• Schriftelijke opdracht a
Geef voor elk van de volgende beweringen aan of deze strookt met het bronfragment hieronder. Antwoord per bewering met ja of nee en citeer letterlijk de woorden uit het bronfragment die de doorslag geven: (i) Het Reglement van SBB is op 24 april 2015 vastgesteld. (ii) Artikel 4.1.2, onderdeel b, van het Uitvoeringsbesluit WEB is nog steeds van kracht. (iii) Een stageaanbieder moet als zodanig zijn aangemerkt door de minister.

-------- Bronfragment --------

De definitie van stageplaats in artikel 1, onderdeel d, onder 1°, is gewijzigd omdat de verwijzing naar artikel 4.1.2, onderdeel b, van het Uitvoeringsbesluit WEB niet meer klopte. Deze bepaling is namelijk komen te vervallen. Bij de wijziging van artikel 1, onderdeel d, onder 1°, is voor de verwijzing naar het begrip leerbedrijf aansluiting gezocht bij het Reglement van de samenwerkingsorganisatie beroepsonderwijs bedrijfsleven (hierna: SBB), zoals bedoeld in artikel 1.5.1. van de Wet educatie en beroepsonderwijs (hierna: WEB). Het Reglement dat SBB heeft opgesteld is op 24 april 2015 vastgesteld (Stcrt. 2015, 17 435). Het reglement is opgesteld ingevolge artikel 7.2.10, eerste lid, van de WEB. In dit Reglement wordt een leerbedrijf opnieuw gedefinieerd als ‘een bedrijf dat of de organisatie die op grond van verschillende erkenningsvoorwaarden bevoegd is om de beroepspraktijkvorming te verzorgen’.

Definitie stageaanbieder in de zin van de Wet maatsschappelijke ondersteuning 2015 (hierna: Wmo) (artikel 1, onderdeel g, onder 4°)

De definitie van stageaanbieder in de zin van een aanbieder als bedoeld in artikel 1.1.1. van de Wmo wordt verduidelijkt. Een stageaanbieder is een aanbieder als bedoeld in artikel 1.1.1. van de Wmo, die als zodanig is aangemerkt in besluitvorming van het desbetreffende College van burgemeester en wethouders. Dit is nodig om er zeker van te zijn dat een aanvrager een stageaanbieder in de zin van de Subsidieregeling betreft en voor een subsidie op basis van deze Subsidieregeling in aanmerking kan komen.

-------- Verstrekte gegevens --------

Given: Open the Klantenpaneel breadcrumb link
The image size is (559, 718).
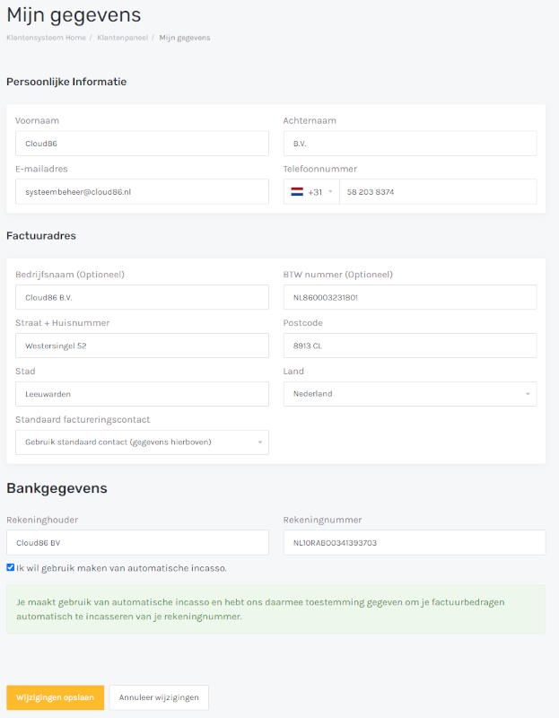Looking at the screenshot, I should point(123,38).
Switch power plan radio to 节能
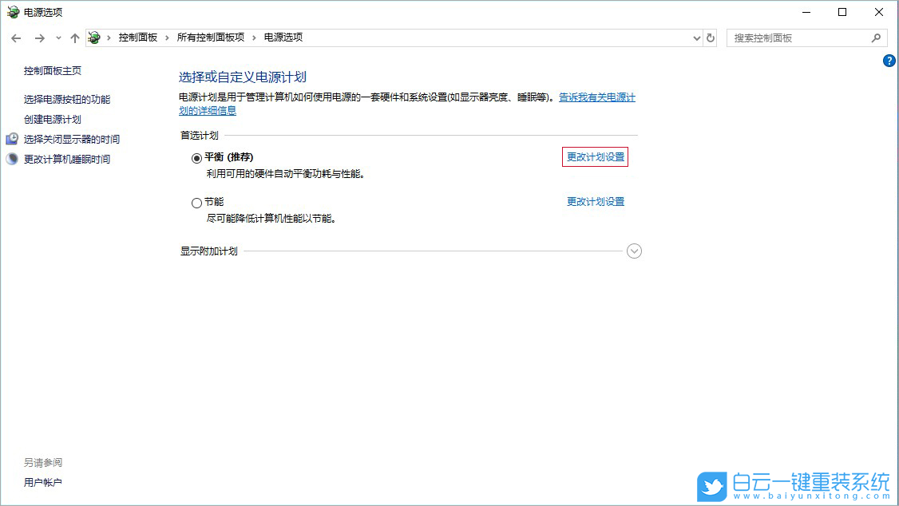This screenshot has width=899, height=506. tap(196, 203)
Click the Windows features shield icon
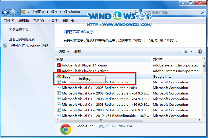 coord(5,46)
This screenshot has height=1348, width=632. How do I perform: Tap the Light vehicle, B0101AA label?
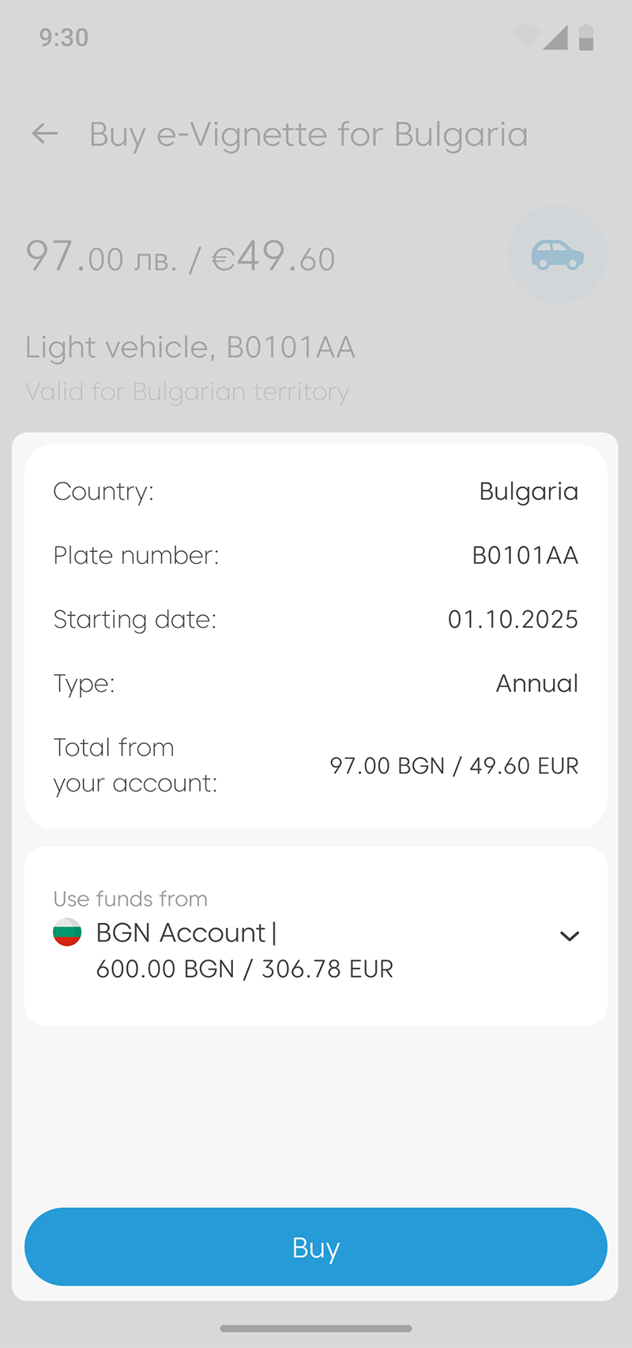(190, 347)
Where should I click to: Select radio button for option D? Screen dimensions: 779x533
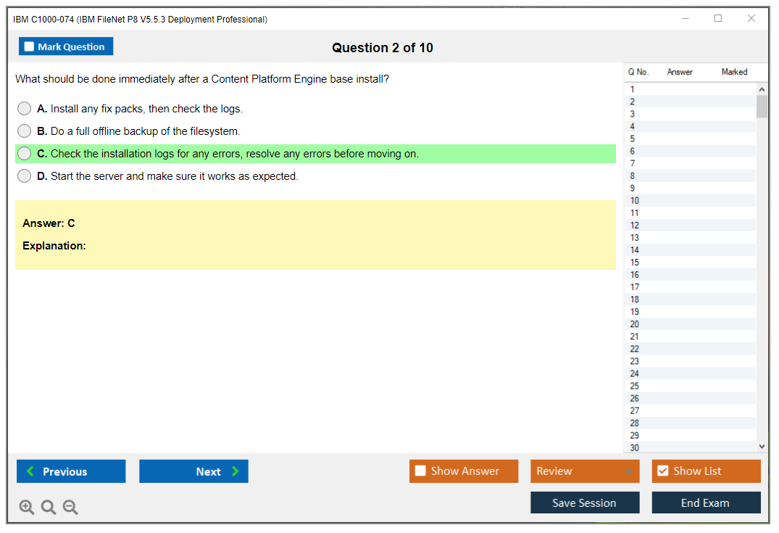click(25, 176)
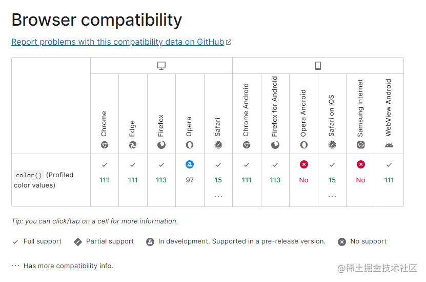Click the external-link icon beside GitHub
Viewport: 426px width, 282px height.
229,43
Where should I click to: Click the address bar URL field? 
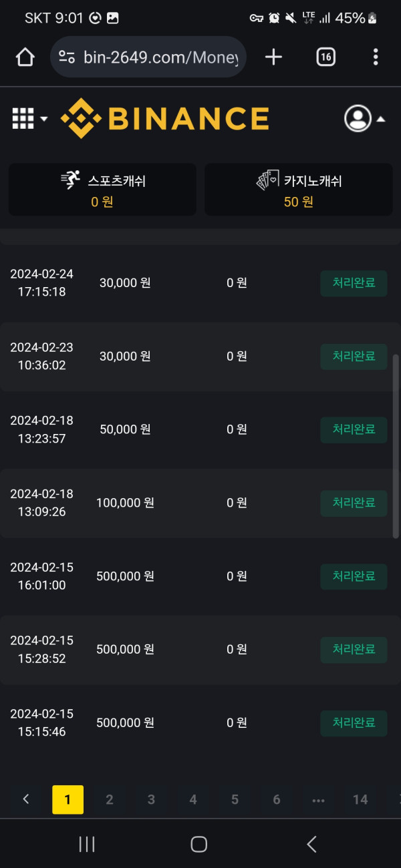[160, 57]
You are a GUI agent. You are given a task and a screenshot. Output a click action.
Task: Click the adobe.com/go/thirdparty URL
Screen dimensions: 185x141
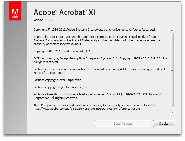click(59, 109)
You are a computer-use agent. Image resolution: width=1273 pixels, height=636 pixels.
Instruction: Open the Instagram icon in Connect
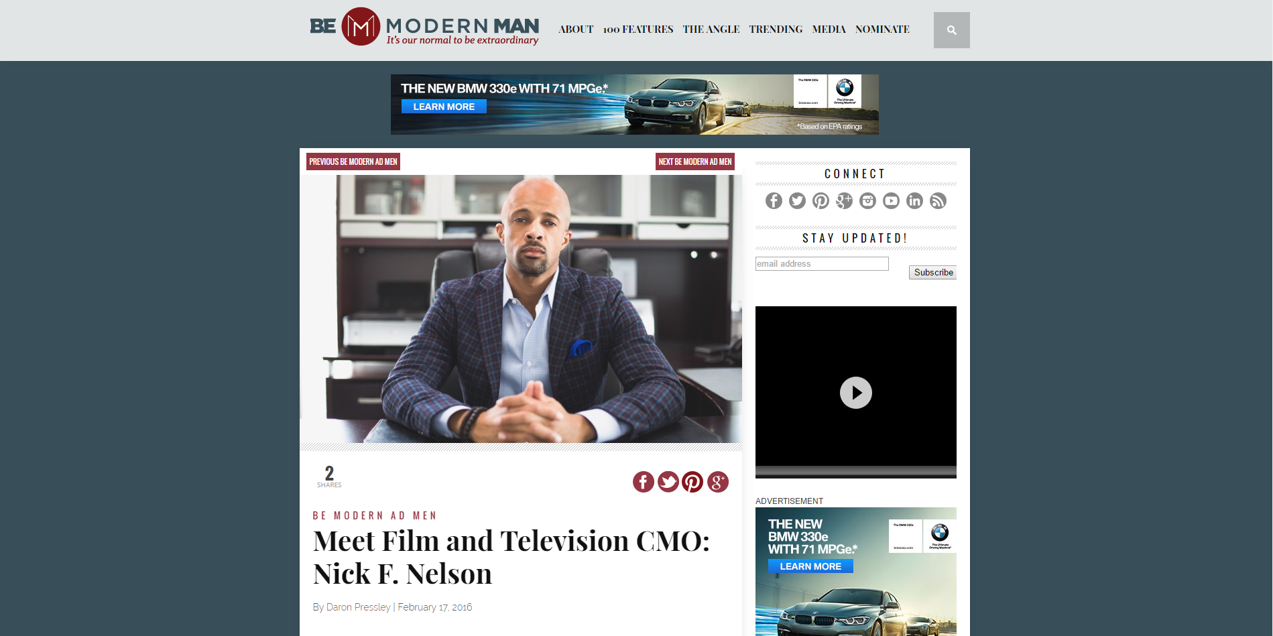pos(867,201)
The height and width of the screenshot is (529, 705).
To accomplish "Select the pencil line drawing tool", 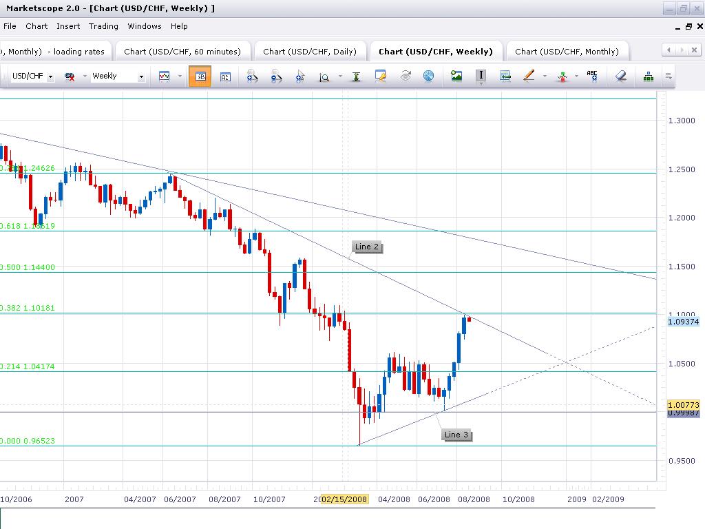I will (528, 76).
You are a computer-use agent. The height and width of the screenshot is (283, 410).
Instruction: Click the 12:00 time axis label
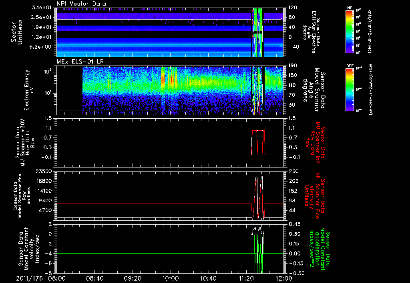[x=283, y=277]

--------

• Schriftelijke opdracht b
Schrijf uit de lijst hierboven letterlijk het gedeelte over dat begint bij de eerste regel van de lijst en eindigt met de regel waarin "coord(5,46)" staat, beide grenzen inbegrepen. Laat de afbeeldingen in uw antwoord weg.

• Antwoord oefening a
(i) Ja: "Het Reglement dat SBB heeft opgesteld is op 24 april 2015 vastgesteld"
(ii) Nee: "Deze bepaling is namelijk komen te vervallen."
(iii) Nee: "die als zodanig is aangemerkt in besluitvorming van het desbetreffende College van burgemeester en wethouders"

• Antwoord oefening b
Given: Open the Klantenpaneel breadcrumb link
The image size is (559, 718).
Looking at the screenshot, I should point(123,38).
Switch power plan radio to 节能
This screenshot has width=899, height=506. tap(196, 203)
Click the Windows features shield icon
 coord(5,46)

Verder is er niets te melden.